Categories: Leftovers

Each week, we put together a sampler plate of the most interesting links from both local and national food blogs. Know a blog we should be paying particular attention to? Leave the address in the comments section below.

29-95: The Chron's Greg Morago, pulling double-duty over at 29-95, has the scoop on why BRC Gastropub's chef Jeff Axline gave himself the axe. His resignation is effective November 13, after which the restaurant hopes to take a new direction with its food under the direction of owner Lance Fegen: "a little lighter and little less kitschy." Hmm. Could our recent review have had anything to do with that?

CultureMap: Caroline Gallay brought herself to do what we couldn't: investigate Midtown's newest attempt at attracting the Russian mafia bar. It specializes in vodka and has a river of ice carved into the bar, from which you can select garnishes for the chilled vodka it serves on tap. God help us all.

Blog of an Aspiring Foodie: Now onto something you can actually use this fall: Instructions from Chris on how to make your very own hard apple cider at home. Cheers.

Dude, You Going To Eat That?: Dr. Ricky asks a question this week that most people don't think about on a daily basis. That is: Does a cake have to be baked to be a cake?
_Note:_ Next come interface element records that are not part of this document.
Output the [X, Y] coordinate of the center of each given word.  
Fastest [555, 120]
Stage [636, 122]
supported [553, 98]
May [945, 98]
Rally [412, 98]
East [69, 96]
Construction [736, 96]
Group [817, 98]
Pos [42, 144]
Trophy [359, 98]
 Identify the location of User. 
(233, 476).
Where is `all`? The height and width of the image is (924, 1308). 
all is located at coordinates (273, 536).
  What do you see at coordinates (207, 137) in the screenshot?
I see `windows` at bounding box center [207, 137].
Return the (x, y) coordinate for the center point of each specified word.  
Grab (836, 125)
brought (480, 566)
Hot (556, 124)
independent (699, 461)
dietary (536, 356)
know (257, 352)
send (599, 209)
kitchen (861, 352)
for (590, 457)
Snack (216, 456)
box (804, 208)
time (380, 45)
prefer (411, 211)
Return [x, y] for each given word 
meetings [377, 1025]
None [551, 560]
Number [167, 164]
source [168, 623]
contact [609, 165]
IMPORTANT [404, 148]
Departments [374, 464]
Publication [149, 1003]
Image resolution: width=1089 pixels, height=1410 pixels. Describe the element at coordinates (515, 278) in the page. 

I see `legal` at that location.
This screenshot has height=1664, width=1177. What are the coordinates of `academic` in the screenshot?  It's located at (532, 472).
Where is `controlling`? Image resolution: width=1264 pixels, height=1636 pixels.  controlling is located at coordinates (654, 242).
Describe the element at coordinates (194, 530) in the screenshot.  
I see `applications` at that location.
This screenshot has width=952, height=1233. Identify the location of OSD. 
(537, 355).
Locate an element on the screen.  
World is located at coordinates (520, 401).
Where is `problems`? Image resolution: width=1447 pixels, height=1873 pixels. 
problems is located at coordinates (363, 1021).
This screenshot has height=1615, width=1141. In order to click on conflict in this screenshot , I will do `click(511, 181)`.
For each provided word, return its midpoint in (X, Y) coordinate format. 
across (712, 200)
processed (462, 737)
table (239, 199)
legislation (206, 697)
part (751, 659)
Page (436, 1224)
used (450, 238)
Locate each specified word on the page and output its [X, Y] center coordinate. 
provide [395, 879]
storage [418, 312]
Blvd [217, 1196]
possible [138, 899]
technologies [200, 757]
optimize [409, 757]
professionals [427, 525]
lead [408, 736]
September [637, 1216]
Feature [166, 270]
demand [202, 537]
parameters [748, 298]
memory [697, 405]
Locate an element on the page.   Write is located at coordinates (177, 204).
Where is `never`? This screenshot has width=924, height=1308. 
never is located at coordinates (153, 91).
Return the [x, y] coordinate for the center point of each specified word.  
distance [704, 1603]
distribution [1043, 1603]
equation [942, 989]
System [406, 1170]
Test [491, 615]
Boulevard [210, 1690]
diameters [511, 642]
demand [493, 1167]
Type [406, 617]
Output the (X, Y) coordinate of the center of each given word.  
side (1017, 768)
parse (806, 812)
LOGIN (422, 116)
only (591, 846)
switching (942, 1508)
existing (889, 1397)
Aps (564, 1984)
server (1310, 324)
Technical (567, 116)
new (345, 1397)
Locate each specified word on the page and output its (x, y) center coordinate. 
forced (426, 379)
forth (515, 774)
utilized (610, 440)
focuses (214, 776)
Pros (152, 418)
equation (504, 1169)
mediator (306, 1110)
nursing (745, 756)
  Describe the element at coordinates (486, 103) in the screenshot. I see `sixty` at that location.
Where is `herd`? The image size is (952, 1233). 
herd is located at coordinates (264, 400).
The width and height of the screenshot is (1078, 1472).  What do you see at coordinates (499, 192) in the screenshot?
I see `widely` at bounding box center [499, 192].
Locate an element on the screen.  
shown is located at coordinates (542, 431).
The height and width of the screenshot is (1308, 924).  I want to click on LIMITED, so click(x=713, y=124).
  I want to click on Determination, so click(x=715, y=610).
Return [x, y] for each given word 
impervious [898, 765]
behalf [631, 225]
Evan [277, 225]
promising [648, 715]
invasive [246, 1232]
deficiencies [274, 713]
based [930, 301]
Houston Foodie: Hot pot was apparently on the brain of our collective hive mind yesterday (we food writers all share one collective consciousness -- you didn't know?) as Chris Reid also investigated the wonders of that great communal meal, hot pot. I'll leave you with a belly- and heart-warming quote from his post today:

All kinds of conversation comes up as you slowly eat and drink; negotiations, queries, and goodwill offerings are part of the process: "Is that my bok choy?" "No, I put it in there a couple minutes ago, but you have it, I'll cook some more." The give-and-take, the cooperative cooking, the leisurely pace, and the inevitable laughing and conversation are undoubtedly restorative and good for our chi, such as it is, in both mind and body.